Scene Management vs Object Management

By Chris Caruthers

This week I had to write the Scene Management system. It didn’t have to be too complicated as we just need something to set up now. My plan going in was to essentially hold vectors of Scenes, and maybe 1 vector of gameObjects for the current scene. The Scenes would have been made of GameObjects as well. The somewhat obvious problem with this is that these systems would be managing a good number of our gameObjects, essentially taking responsibility away from gameObjectManager. We don’t want this because now if you need to access a gameObject you have to determine if you need to go into SceneManager or gameObjectManager, or you would have to access the gameObjects in SceneManager through gameObjectManager, and neither of these options sounded good to us.

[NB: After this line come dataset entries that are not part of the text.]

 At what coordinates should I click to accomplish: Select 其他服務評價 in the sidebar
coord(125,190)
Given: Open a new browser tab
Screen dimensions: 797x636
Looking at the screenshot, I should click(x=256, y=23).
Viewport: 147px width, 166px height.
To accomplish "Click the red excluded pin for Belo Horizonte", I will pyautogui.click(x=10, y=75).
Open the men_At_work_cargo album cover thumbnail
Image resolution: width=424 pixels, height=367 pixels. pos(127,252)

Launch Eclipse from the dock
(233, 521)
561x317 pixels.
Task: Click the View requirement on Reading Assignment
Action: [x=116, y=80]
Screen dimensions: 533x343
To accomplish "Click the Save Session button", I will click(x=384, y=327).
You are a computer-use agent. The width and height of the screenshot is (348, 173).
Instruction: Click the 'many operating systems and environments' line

Our quick solution for this was to essentially manage a different, simpler, and quicker data type in SceneManger. This SCENE_OBJECT struct is now what Scene and SceneManager contains, which holds transform data and mesh/material file paths. A vector of the current scene’s SCENE_OBJECTS is passed to gameObjectManager, wherein it uses the data to create GameObjects which it then holds as the current scene. This is done so that no class is doing another’s job and so that SceneManager and Scene can be lightweight. Scene is now doing the absolute minimum and is committed solely to generating the scene object’s location and size data, and doesn’t have to worry about making buffers, rigid bodies, etc. Scene manager maintains Scenes and has a register always filled the current scene’s SCENE_OBJECTs.